-- start Extract to read --
CHAPTER  4. Eligible Energy Resource Central Procurement Fund

80830.
 (a) There is hereby established in the State Treasury the Eligible Energy Resource Central Procurement Fund. Notwithstanding Section 13340 of the Government Code, all moneys in the fund are continuously appropriated, without regard to fiscal year, to the department for purposes of this division.
(b) All revenues payable to the department pursuant to this division, including proceeds of bonds issued pursuant to Chapter 5 (commencing with Section 80840), shall be deposited into the fund. Notwithstanding any other law, interest accruing on the moneys in the fund shall be deposited into the fund and shall be used for purposes of this division.
(c) The fund, and the moneys in the fund, are separate and distinct from any other fund and moneys administered by the department.
(d) Payments from the fund may be made only for the following purposes:
(1) Payment of any bonds or other contractual obligations authorized by this division.
(2) The cost of energy and transmission, scheduling, and other related expenses incurred by the department.
-- end Extract to read --
-- start Dataset extract --
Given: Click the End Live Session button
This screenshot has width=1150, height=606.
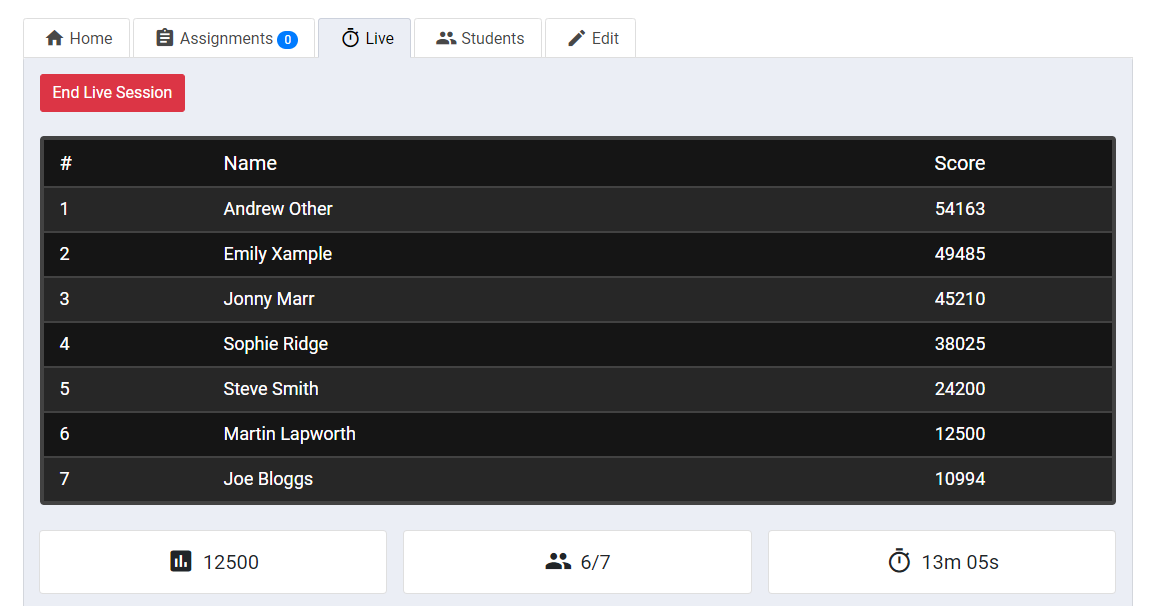Looking at the screenshot, I should 112,92.
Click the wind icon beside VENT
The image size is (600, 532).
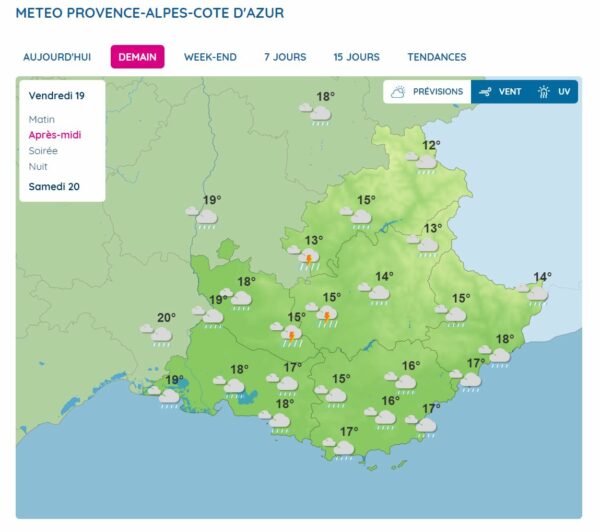tap(485, 92)
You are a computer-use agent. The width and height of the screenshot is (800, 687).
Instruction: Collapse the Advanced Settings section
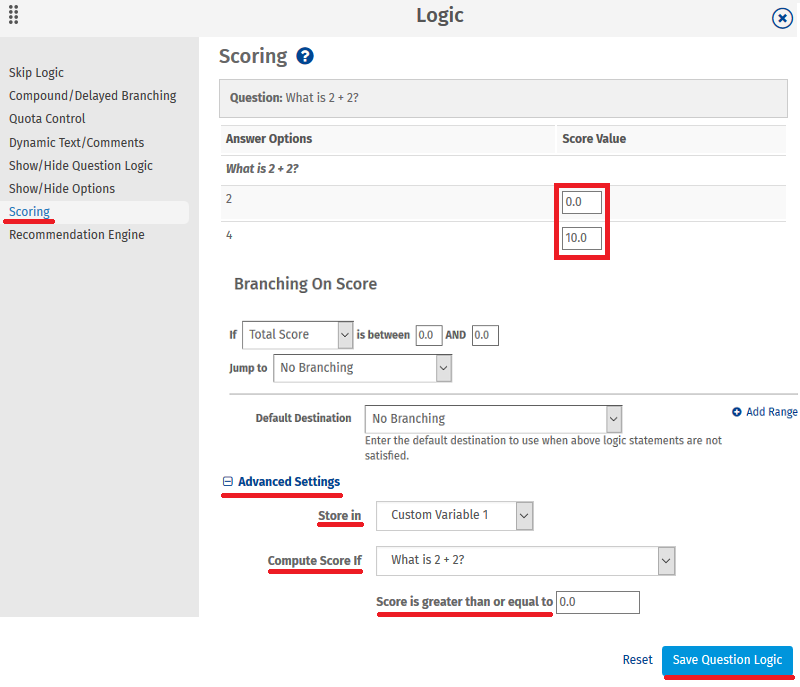pos(228,482)
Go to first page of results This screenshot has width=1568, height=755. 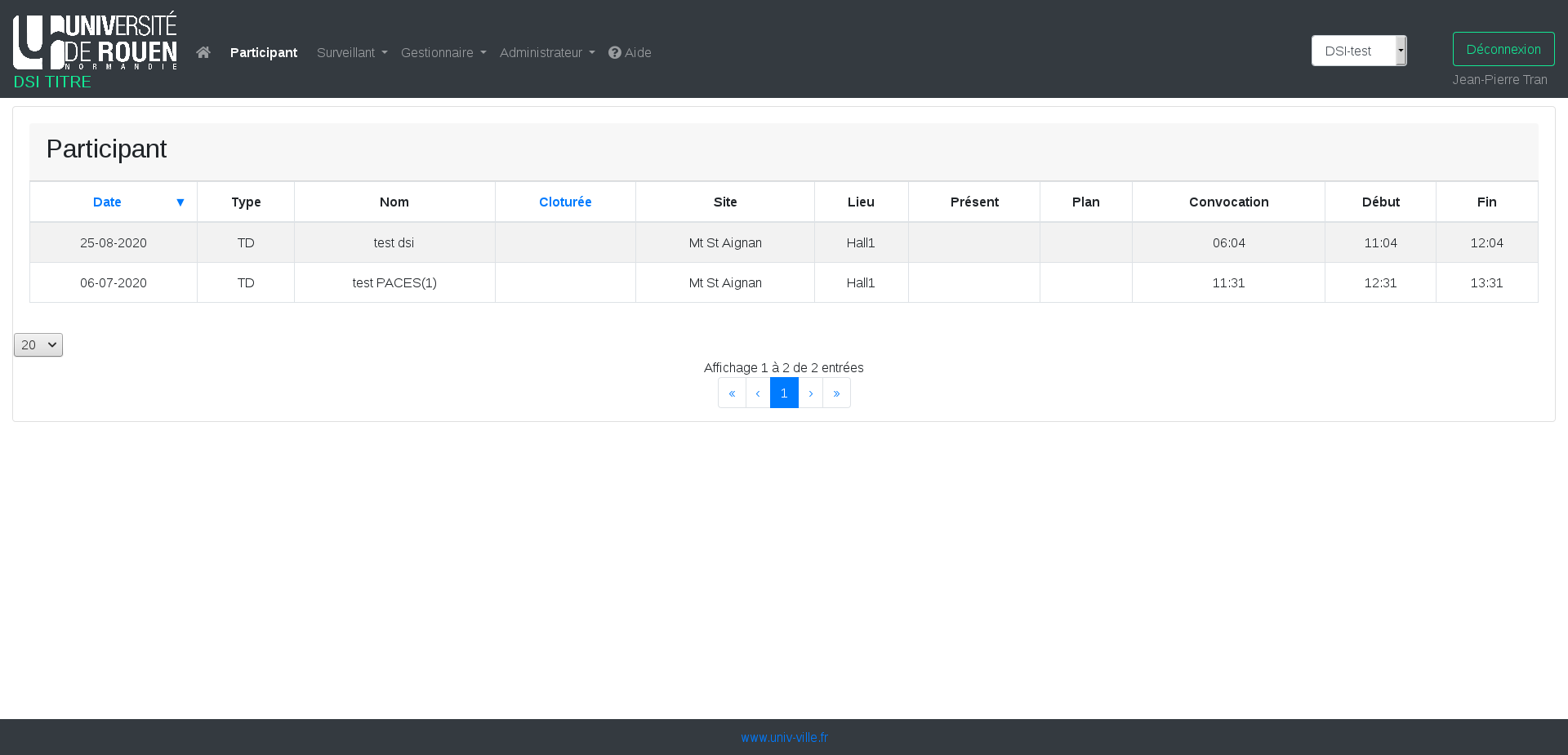[x=732, y=393]
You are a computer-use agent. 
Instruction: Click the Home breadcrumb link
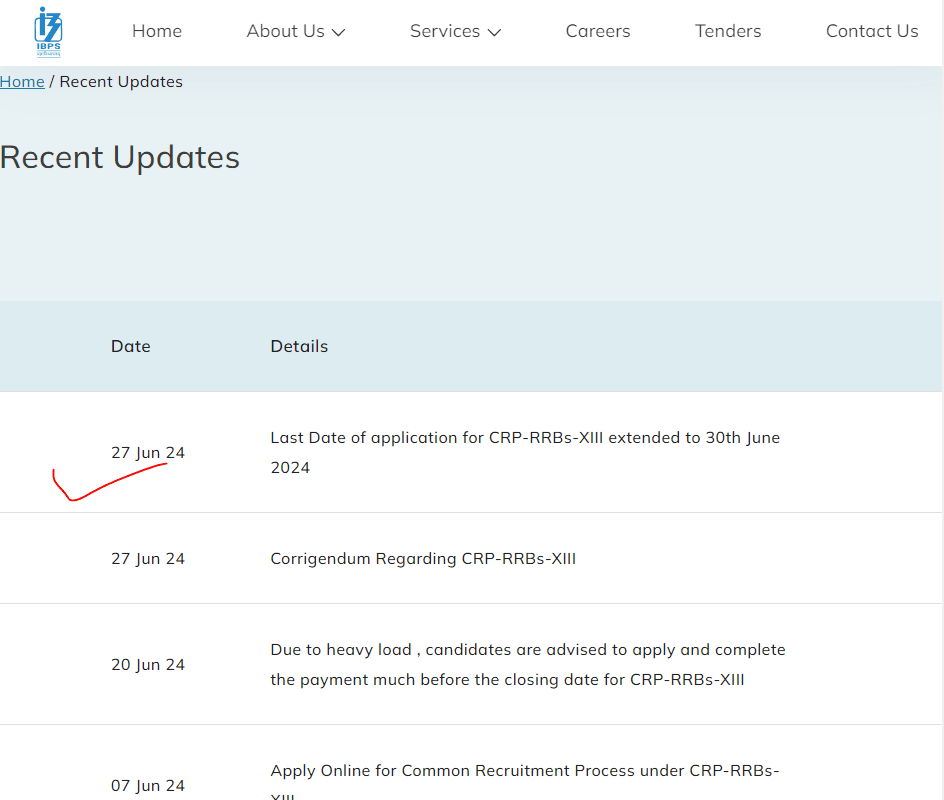coord(22,82)
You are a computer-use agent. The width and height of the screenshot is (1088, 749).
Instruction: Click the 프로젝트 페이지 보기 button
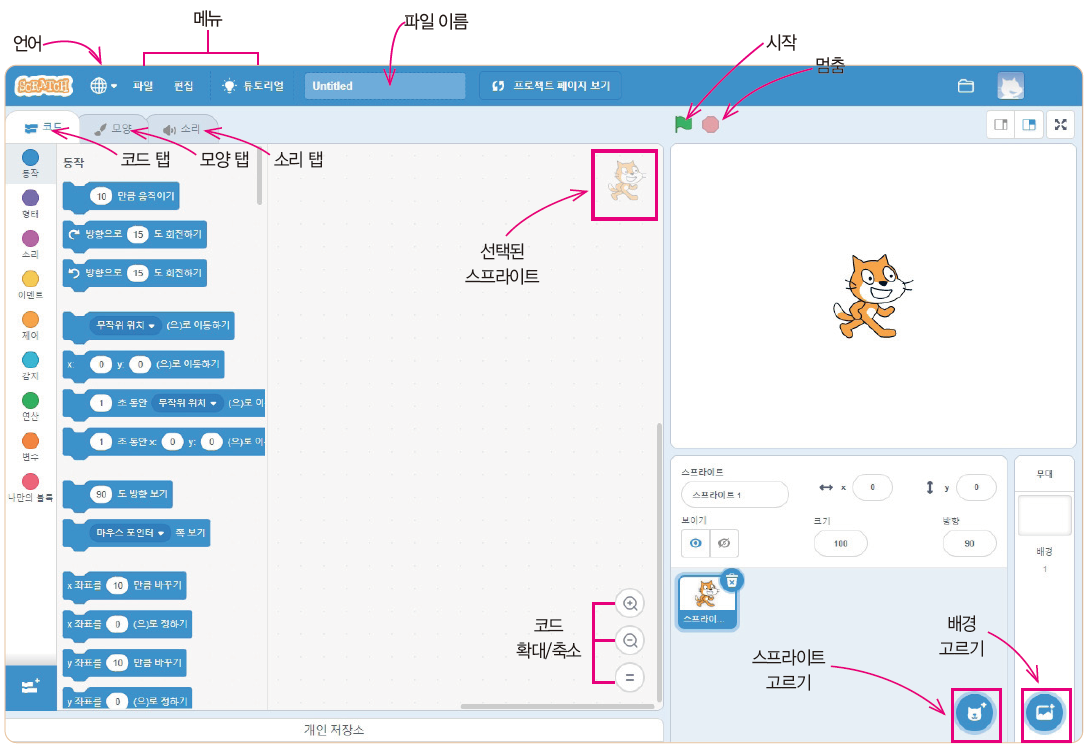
-- end Dataset extract --
→ **Directions**
#1 Say whether each of the statements (a), (b) and (c) agrees with the statute on the Eligible Energy Resource Central Procurement Fund. For each, answer yes or no and quote the deciding words of the statute. (a) Interest earned on the fund's money may be spent on purposes outside this division. (b) The money in the fund is continuously appropriated regardless of fiscal year. (c) The fund may be merged with other funds the department administers.
#2 Pick up the statute on the procurement fund after its last line and write the next few provisions in the same style.

→ **Answers for this exercise**
#1
(a) No: "interest accruing on the moneys in the fund shall be deposited into the fund and shall be used for purposes of this division."
(b) Yes: "all moneys in the fund are continuously appropriated, without regard to fiscal year, to the department for purposes of this division."
(c) No: "The fund, and the moneys in the fund, are separate and distinct from any other fund and moneys administered by the department."

#2
(3) The expenses incurred by the department in administering this division, including costs of personnel, contracts, or arrangements to carry out the department’s duties and responsibilities pursuant to this division.
(e) Obligations authorized pursuant to this division shall be payable solely from the fund. Neither the full faith and credit nor the taxing power of the state are, or may be, pledged for any payment under any obligation authorized by this division.
(f) While any obligations of the department incurred pursuant to this division remain outstanding and not fully performed or discharged, the rights, powers, duties, and existence of the department shall not be diminished or impaired in any manner that will adversely affect the interests and rights of the holders of, or parties to, those obligations. The department may include this pledge and undertaking of the state in the department’s obligations.

CHAPTER  5. Bonds

80840.
 (a) (1) If the department elects to exercise its central procurement function to conduct one or more competitive solicitations or enter into contracts to procure eligible energy resources pursuant to this division, as authorized by paragraph (4) of subdivision (a) of Section 454.52 of the Public Utilities Code, due to the timing of cost recovery processes, the department may determine that it is necessary or desirable to issue bonds to support activities for the procurement of eligible energy resources pursuant to this division.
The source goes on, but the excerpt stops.